» **ASSIGNMENT**: From the line that contains "Click RSS icon next to Add New Feed" to the last line of the data below, transcribe every line exactly. Do not include the pictures.

» **TASK DATA**:
═══

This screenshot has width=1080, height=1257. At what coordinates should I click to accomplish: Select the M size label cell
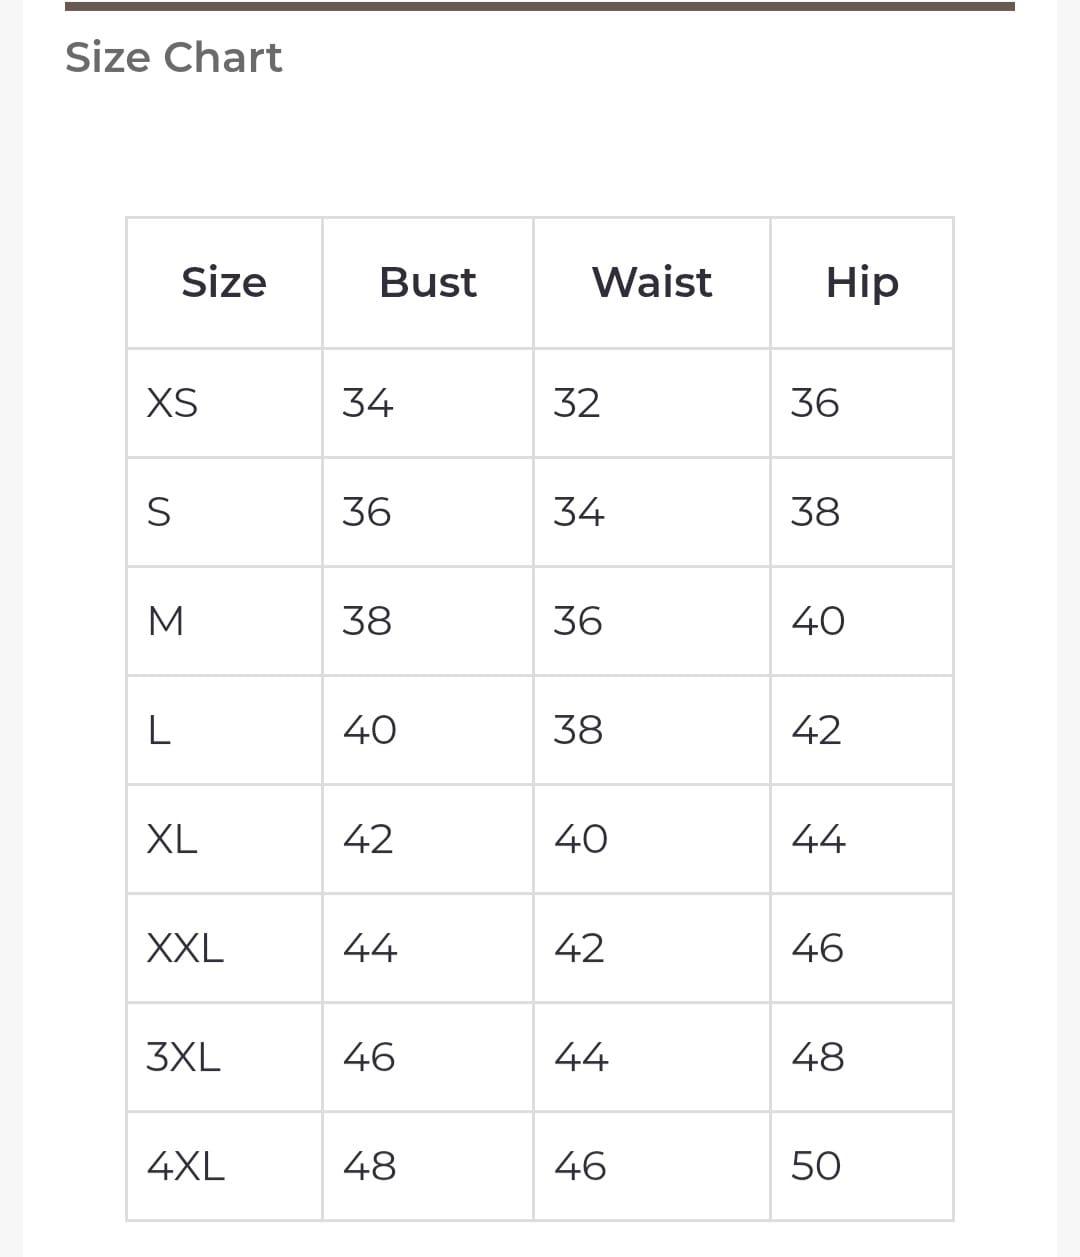166,621
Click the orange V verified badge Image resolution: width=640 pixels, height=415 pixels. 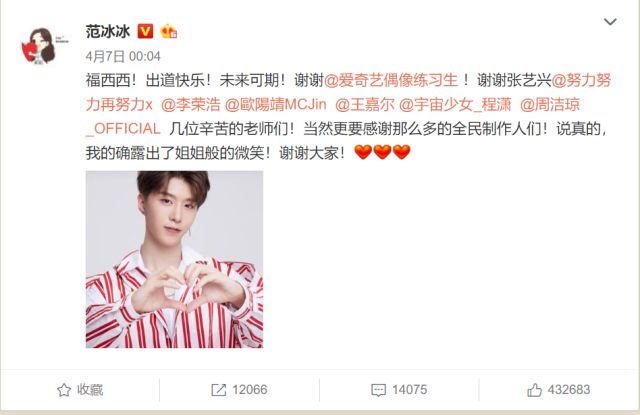point(145,31)
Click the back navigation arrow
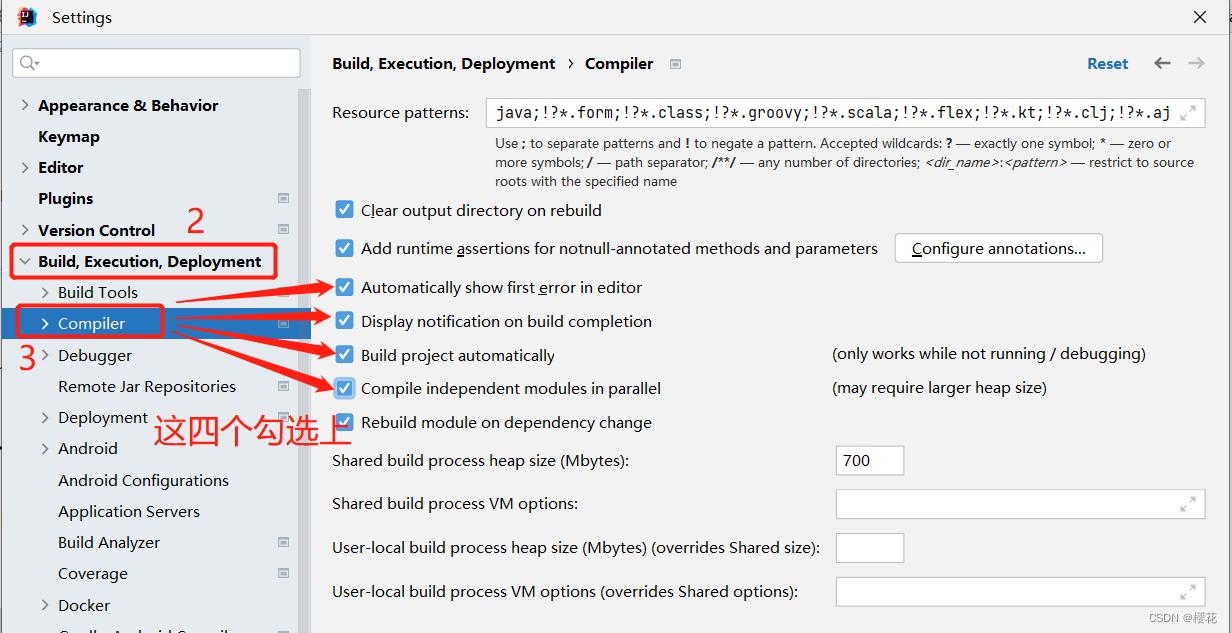The width and height of the screenshot is (1232, 633). coord(1162,63)
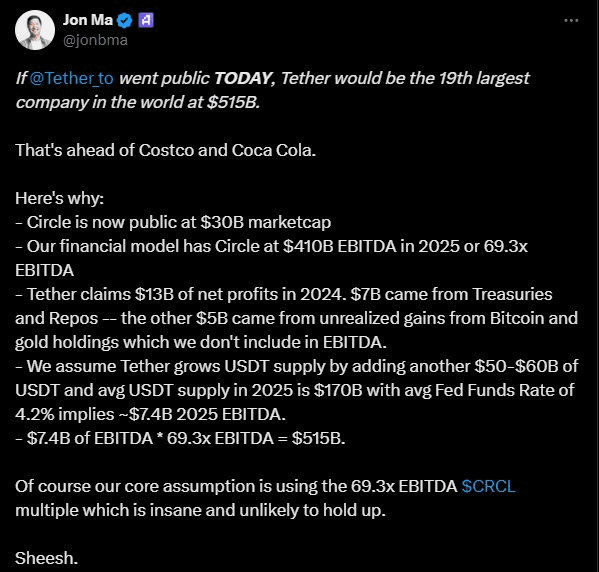Click the $7.4B times 69.3x calculation line
Screen dimensions: 599x572
[x=180, y=438]
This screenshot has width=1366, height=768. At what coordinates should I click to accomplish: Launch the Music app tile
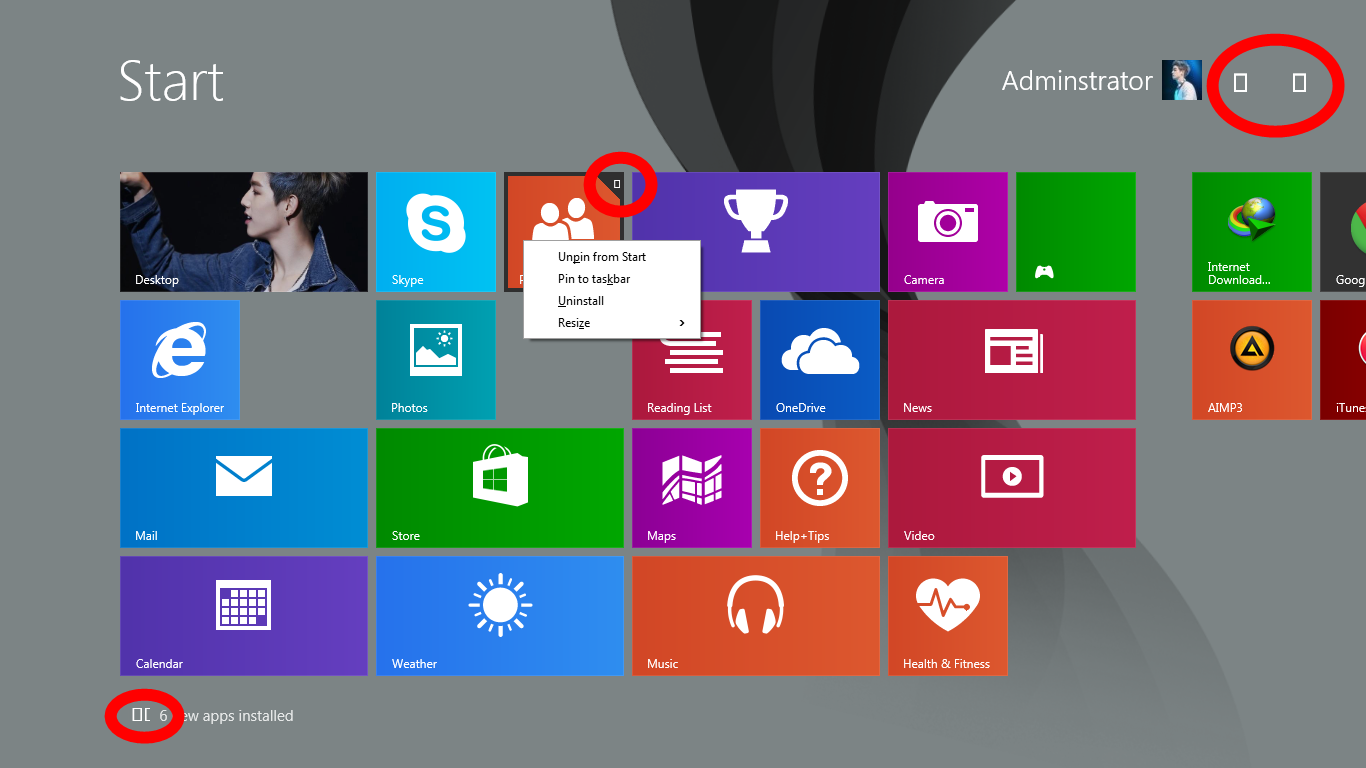[x=755, y=615]
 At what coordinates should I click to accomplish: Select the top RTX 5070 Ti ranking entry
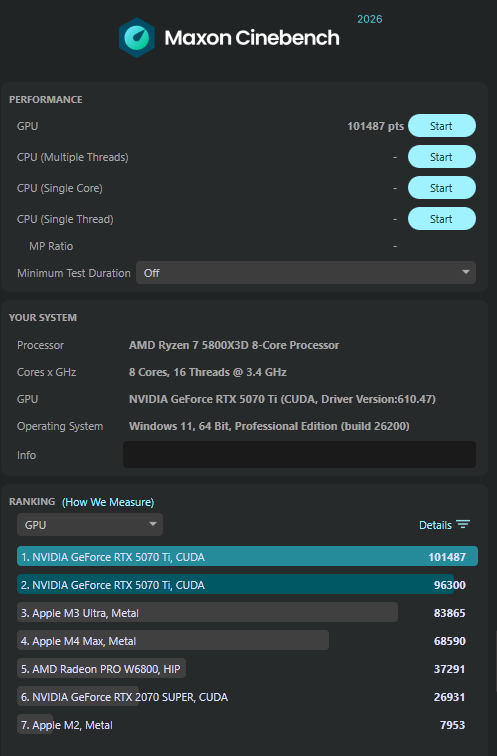click(x=247, y=556)
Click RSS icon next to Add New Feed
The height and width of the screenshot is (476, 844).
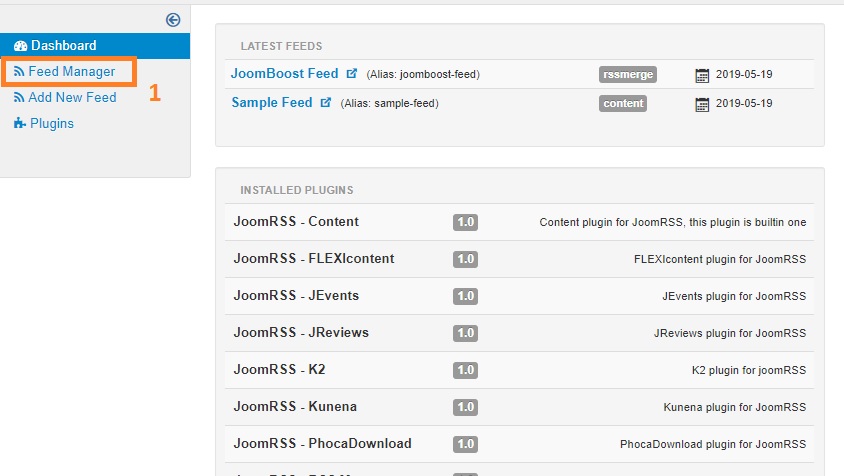(20, 98)
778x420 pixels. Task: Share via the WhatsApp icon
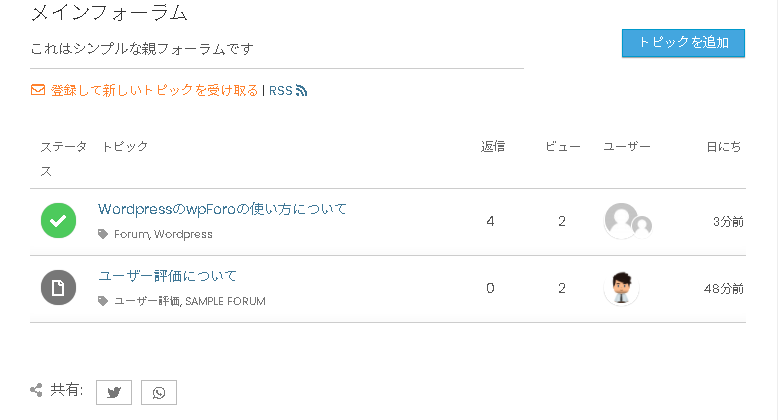(159, 393)
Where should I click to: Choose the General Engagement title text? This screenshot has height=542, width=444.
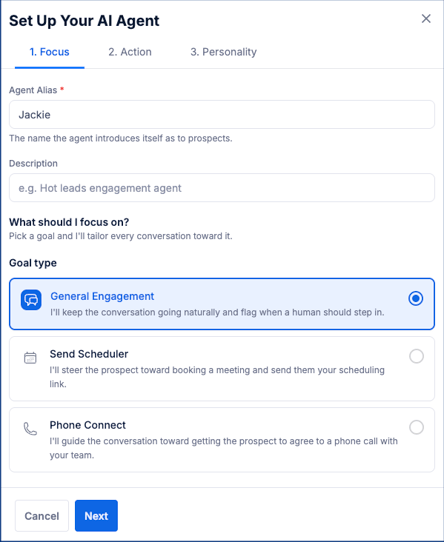pyautogui.click(x=102, y=296)
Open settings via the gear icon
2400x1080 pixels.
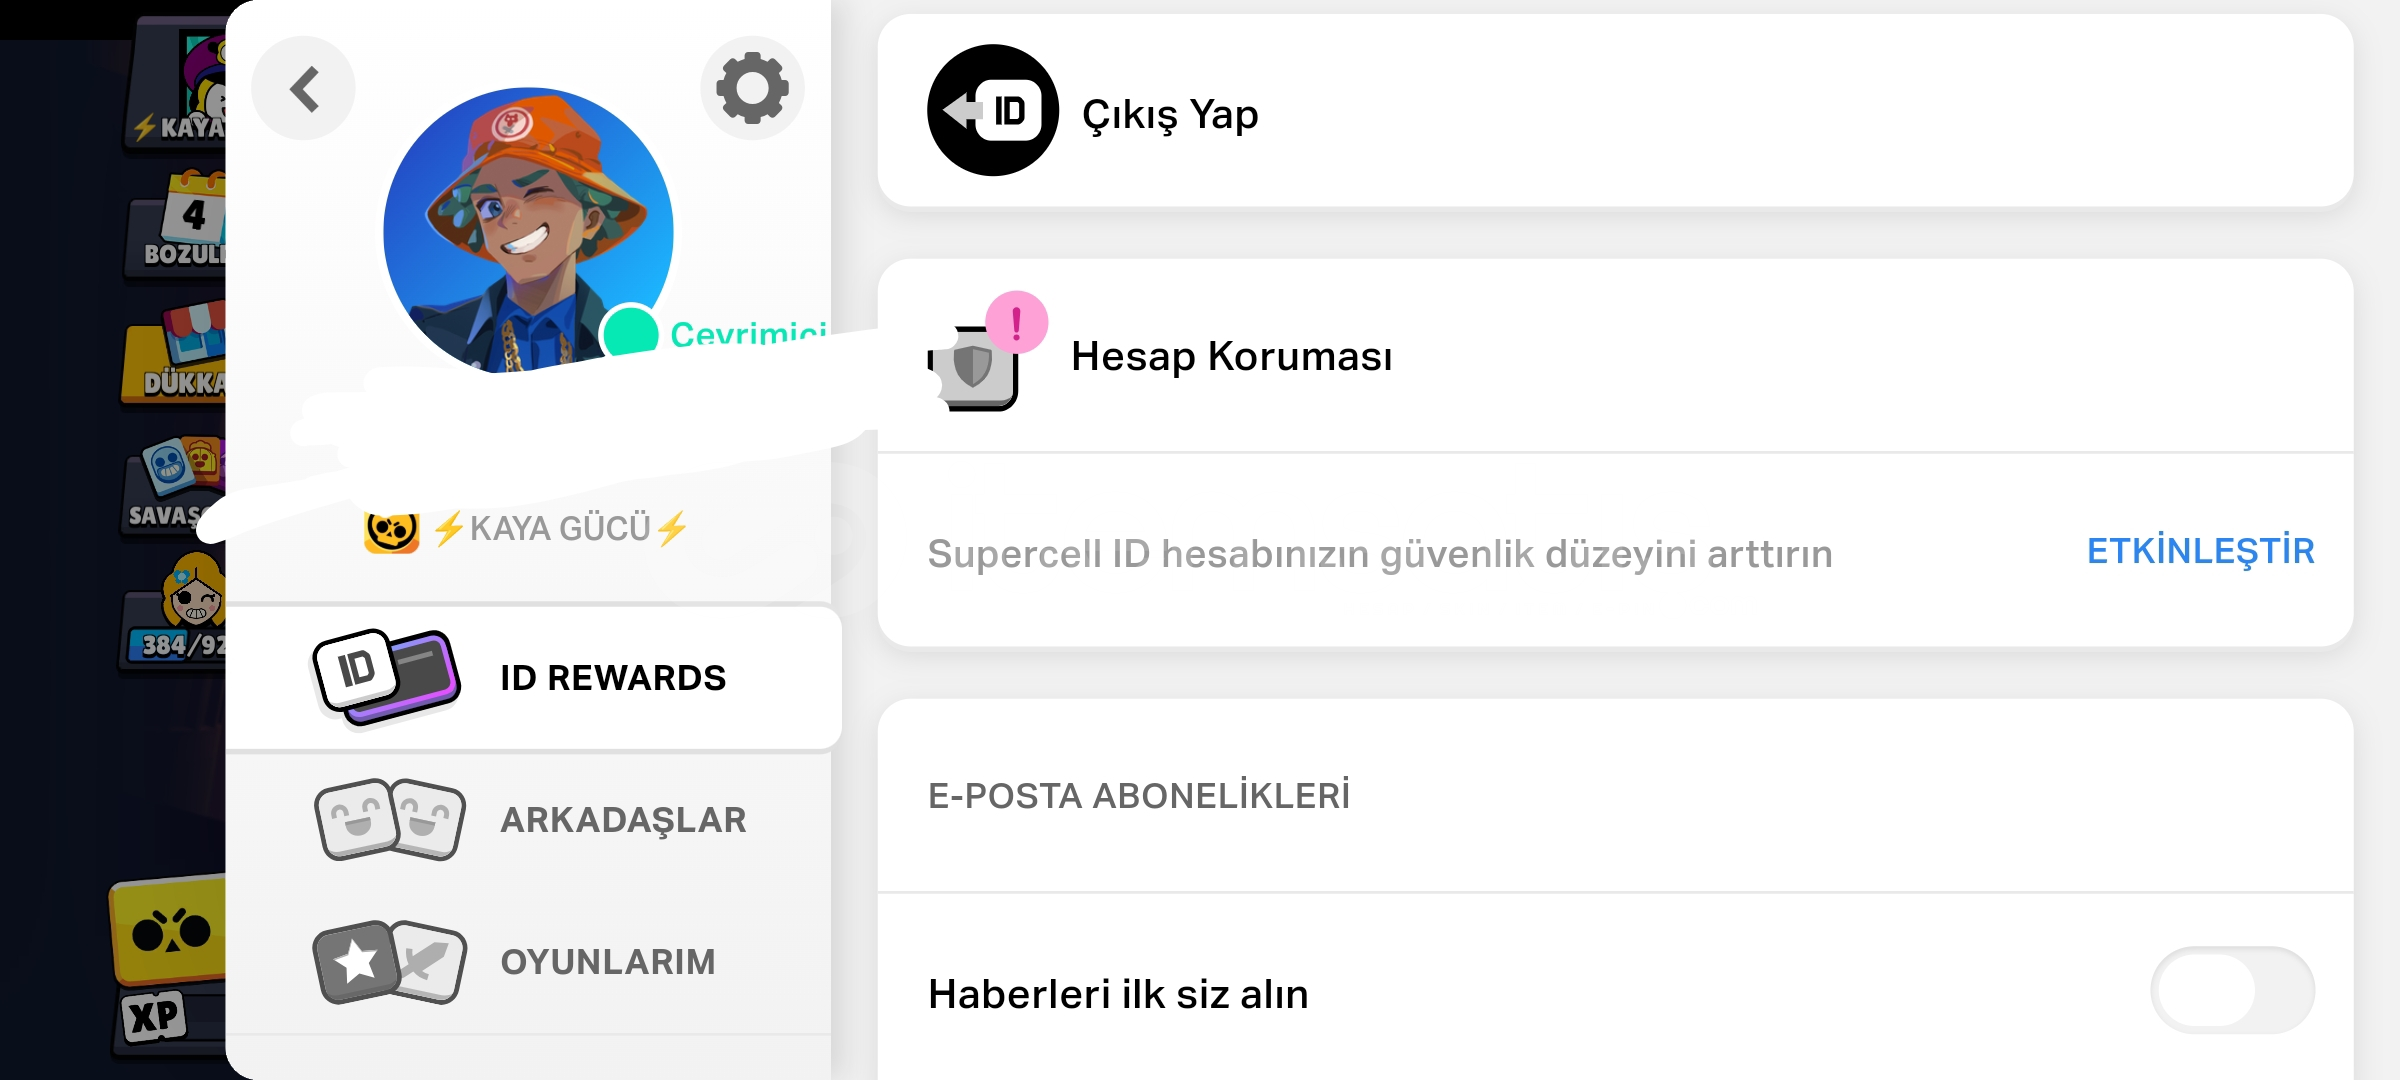[752, 88]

═══

» **SOLUTION FOR THIS EXERCISE**:
Click RSS icon next to Add New Feed
The height and width of the screenshot is (476, 844).
(20, 98)
778x420 pixels. Task: Share via the WhatsApp icon
(159, 393)
Where should I click to: Choose the General Engagement title text? This screenshot has height=542, width=444.
pyautogui.click(x=102, y=296)
Open settings via the gear icon
2400x1080 pixels.
[752, 88]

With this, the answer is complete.